- **What is needed**: Whatever the lines below say, output them exactly.

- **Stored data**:
****************************************
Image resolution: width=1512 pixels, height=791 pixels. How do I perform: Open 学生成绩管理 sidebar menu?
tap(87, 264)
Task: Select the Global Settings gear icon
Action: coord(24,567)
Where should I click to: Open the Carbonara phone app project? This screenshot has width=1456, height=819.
****************************************
- **Answer space**:
Image resolution: width=1512 pixels, height=791 pixels. How do I perform: Open 学生成绩管理 sidebar menu?
tap(87, 264)
Task: Select the Global Settings gear icon
Action: coord(24,567)
Where should I click to: Open the Carbonara phone app project? This screenshot has width=1456, height=819.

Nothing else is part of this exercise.